If you have to hoof it through an inner-city area I highly suggest you have a weapon with you that you are proficient in using. There are two schools of thought when concerning this topic, gun or no gun. Knowing how to use your firearms in any survival situation will give you an edge, in an urban survival situation firearms can mean your life. A firearm can be easily kept in your vehicle if security is an issue for your office or work. A knife can also be stored in your GHB in your vehicle. Again, a knife can also be used for protection as you move along your route. Remember it’s your choice, but you will have to be prepared to use which one choose.

Personal Protection Equipment or PPE is also important to have in your GHB. Items such as a Dust or Medical Mask will protect your respiratory track if needed as is the case of building collapse dust clouds or explosions of some type. Hearing protection, such as the small foam throw away ear plugs can serve to protect your hearing when needed. Other items such as gloves, heavier clothing and a head cover (hat) will also provide your body with some protection on your trip. And don’t forget your eyes if you don’t wear glasses. Sunglass can help you preserve your vision if you are not use to being outside.If you are having to travel during the hours of darkness, a couple of other items you may need are a flashlight and small trap or space blanket.

If you have to hold up somewhere, the space blanket/trap can be use to make a small shelter or a blanket. The flashlight is a good idea to assist you while you travel in the dark. However, if the area has become hostile because of the event, using a flashlight or stopping overnight may not be the best choice to make.

Perhaps one of the most important items you can have in your GHB is a map. Today, most of us have a GPS and have grown to rely on this piece of equipment to get from one place to another. But, during time when power maybe an issue you may not be able to stop and recharge the GPS somewhere. Also, extra batteries mean extra weight to pack on your journey. A paper map of the local area will provide you with the ability to plan routes and make adjustments when needed. The map can also provide you with a paper source if needed for a variety of uses. Maps are easy to read and will also provide you with information about the area you a traveling through.

Finally a travel partner is a great thing to have. The buddy system not only prevents you from being lonely but will also provide you needed support in the event you need help. The travel partner can render first aid if required, advice on the unknown and provide you security in dangerous time. Travel partners are always a good idea.

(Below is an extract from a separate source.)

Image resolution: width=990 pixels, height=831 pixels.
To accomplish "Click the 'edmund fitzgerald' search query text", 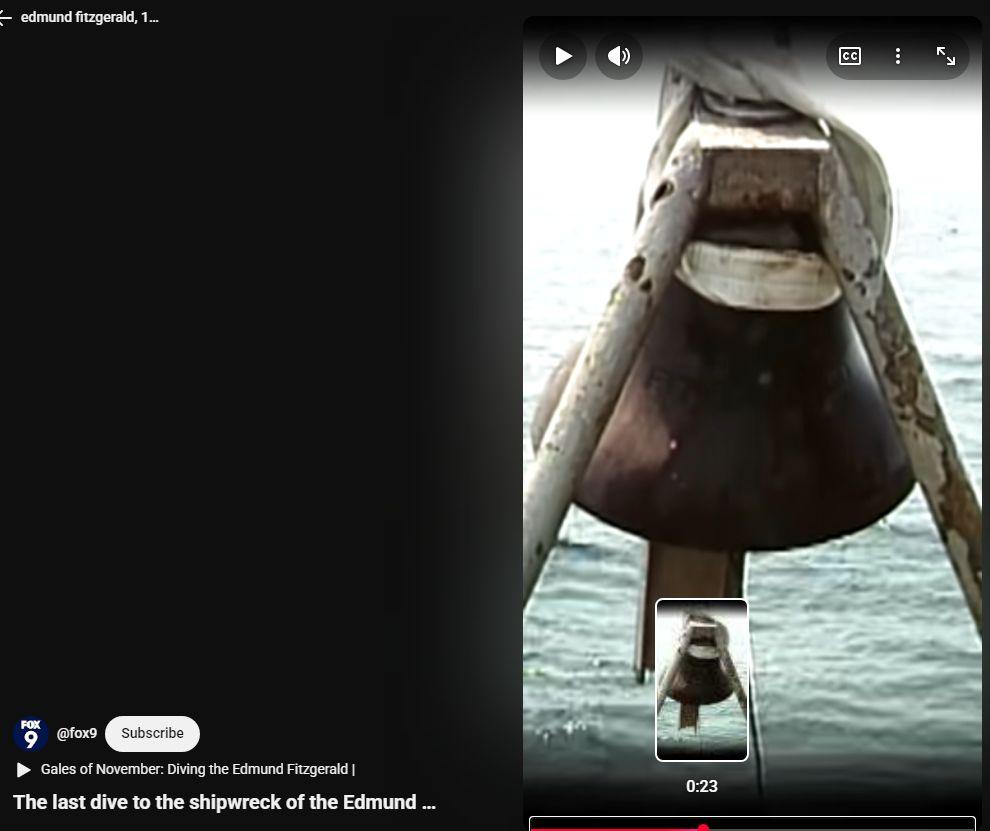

Traveling on foot for any distance during a disaster situation can be very dangerous. If you have to travel any distance at all chances are you will have to travel during the hours of darkness through a strange place, never a good idea. No matter how many times you have traveled a route in a car, it is totally different on foot. If the event is going to last less than 24 hours, I would highly suggest staying in place if possible. After the first 24 hours, you may need to be prepared to move-out. If you have to walk home a GHB could mean the difference between your life or death. between your life or death.